L'uomo stava appoggiato allo schienale della panca, sul tavolo aveva lasciato mezza bottiglia di vino, un poco di formaggio nel piatto e qualche pezzo di pane. Nel locale c'erano pochi avventori e l'oste era scomparso dietro una tenda, forse in cucina. Una finestra era aperta e il vento caldo entrava carico di polvere e sabbia. Dall'altra parte della strada le facciate delle case brillavano al sole: sotto un portico alcuni bambini giocavano diversi giochi tutti insieme, andavano in bici, calciavano un pallone, accudivano bambole, si rincorrevano. Una bambina giocava a stendere il suo immaginario bucato. Sua madre, tre piani sopra, stava invece stendendo nella canicola il bucato vero.

Era da un'oretta che indugiava nella piccola osteria di Gigi. Lui c'era cresciuto in quella osteria. Fin da piccolo veniva con i suoi amici a giocare davanti ai pesanti tavoli, dove i vecchietti sedevano d'estate a bere un bicchiere di vino rosso e a raccontare le fatiche della loro gioventù. E se quei rugosi avventori erano infastiditi dagli schiamazzi dei ragazzi, Gigi li minacciava con un mestolo. Ma subito dopo li chiamava tutti dentro e dava loro da mangiare pane e fichi.

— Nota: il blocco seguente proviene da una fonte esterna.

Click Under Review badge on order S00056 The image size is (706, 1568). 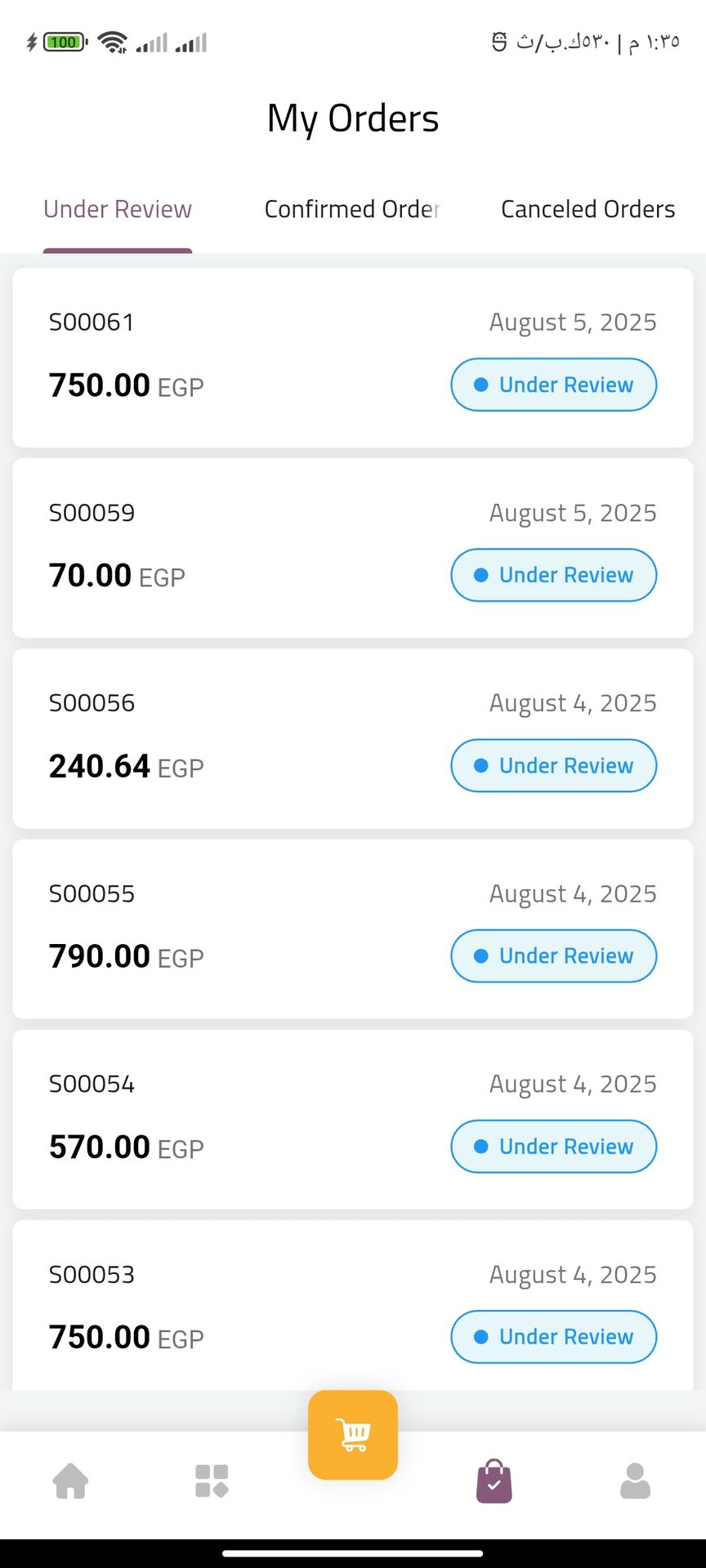point(553,765)
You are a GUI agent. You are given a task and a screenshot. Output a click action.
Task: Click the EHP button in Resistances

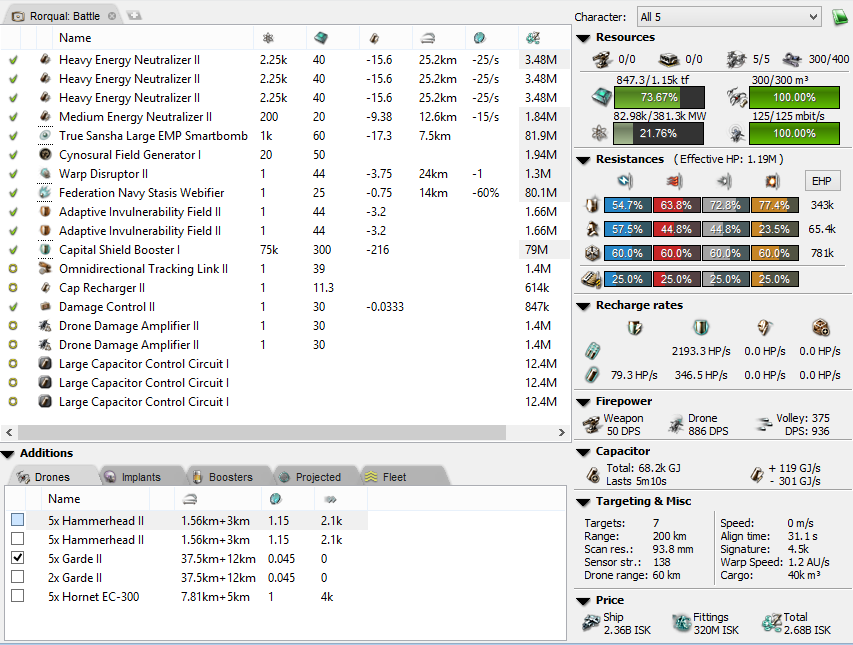pos(821,181)
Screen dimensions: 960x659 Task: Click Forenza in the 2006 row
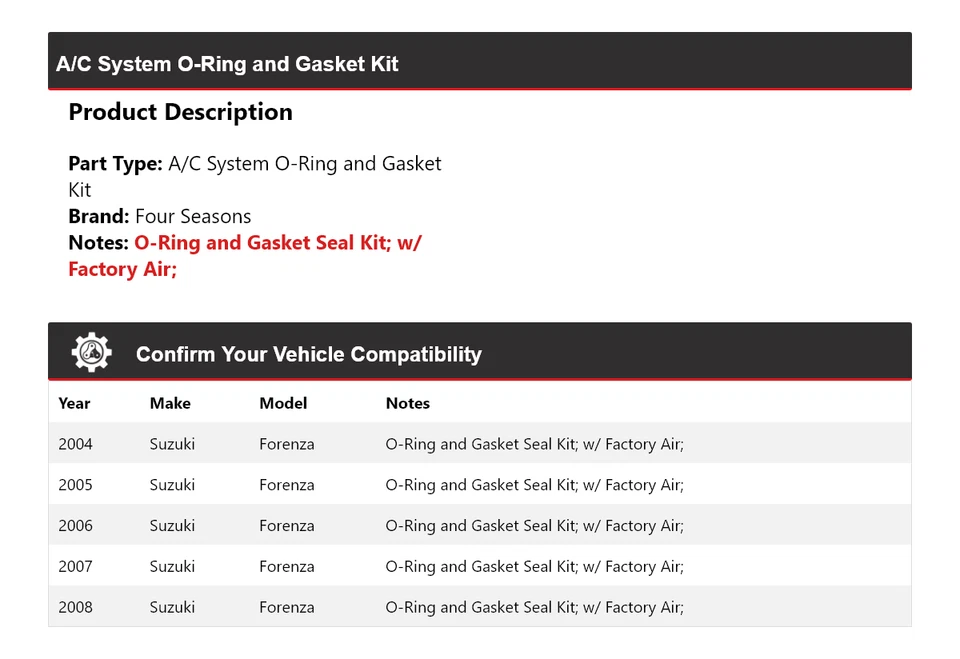click(286, 526)
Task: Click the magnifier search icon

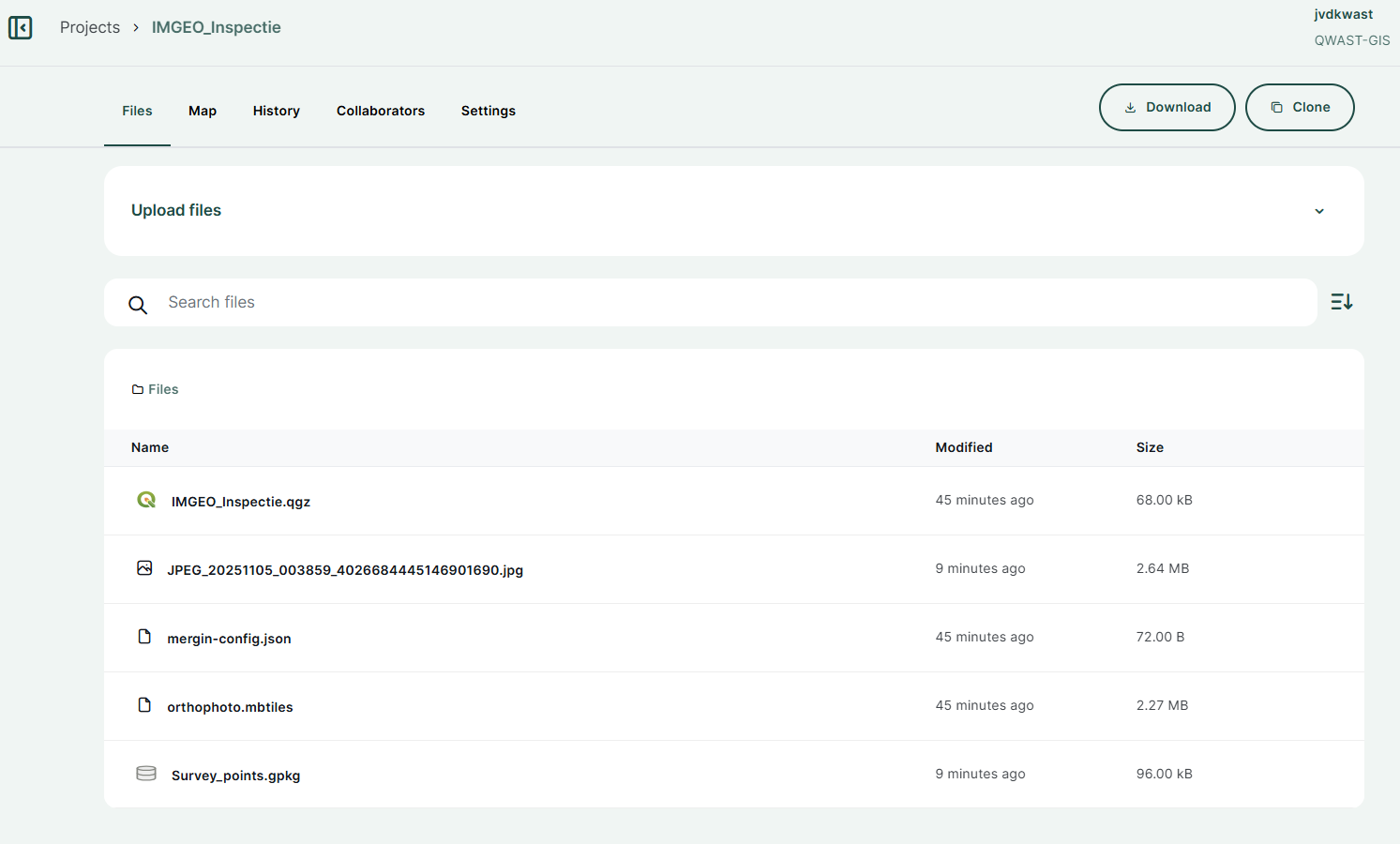Action: [138, 305]
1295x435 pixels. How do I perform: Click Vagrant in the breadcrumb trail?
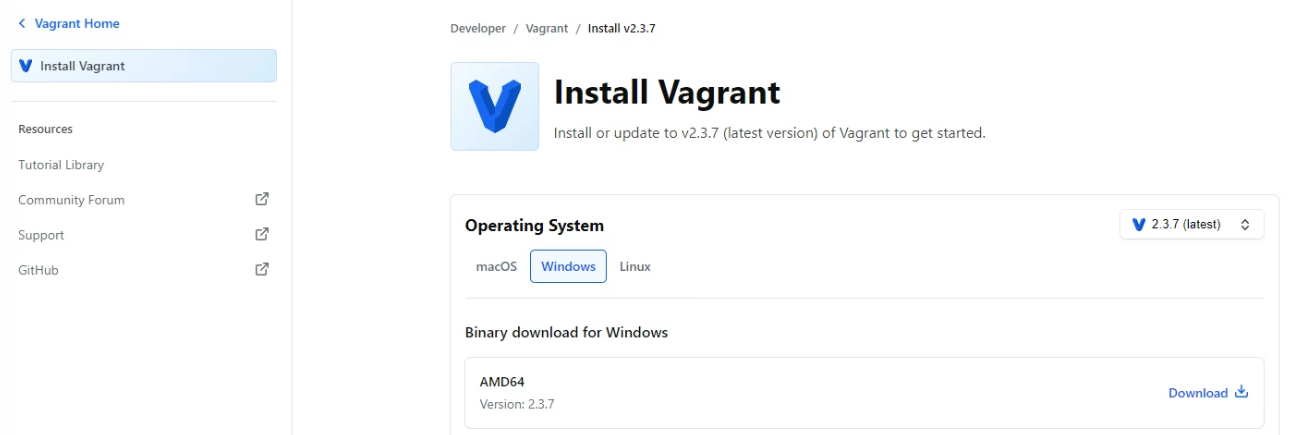coord(547,29)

I bei fichi, quelli carnosi, caldi di sole, con le gocce di ambrata polpa che colavano come lacrime dolcissime, loro di solito li rubavamo a un contadino vecchio e rumoroso. Aspettavano che si addormentasse nella canicola del pomeriggio e poi si arrampicavano su quelle piante basse, curvate dal tempo e dalla pioggia.
E quanti scapaccioni si erano presi dai rispettivi genitori, quando si era venuto a sapere che avevano svuotato una botte di vino novello dimenticata su un carretto e che avevano passato il pomeriggio mezzi ubriachi, arrampicati sugli alberi, facendo sberleffi ai braccianti che tornavano a casa alla fine della giornata di lavoro.
Ricordava benissimo le mani di suo padre. Ruvide e nodose. Pronte a dare una carezza o a mollare un sonoro ceffone.
Suo padre gli aveva insegnato tante cose: come si innestano le piante, come si trovano i tartufi, come si distilla l'anisetta. Ma soprattutto gli aveva insegnato come affrontare la vita con serietà, impegno e soprattutto dignità.
Quando era partito per l'università suo padre non aveva versato una lacrima. Era rimasto serio o forse un po' impacciato. Non sapeva cosa dire al suo unico figlio che li lasciava per chissà quanti anni, per andare a studiare "in città". Gli aveva detto semplicemente: <<Non mi deludere>>.
E lui non l'aveva deluso. In sei anni era tornato al suo paese con una laurea in Ingegneria con 110 e lode. E con una proposta di lavoro all'estero.
Una proposta sicuramente allettante. Un lavoro tranquillo, ricco di soddisfazioni, con ampie possibilità di carriera, in una città che aveva sempre sognato di visitare, e con uno stipendio iniziale che qui in Italia se lo poteva solo sognare.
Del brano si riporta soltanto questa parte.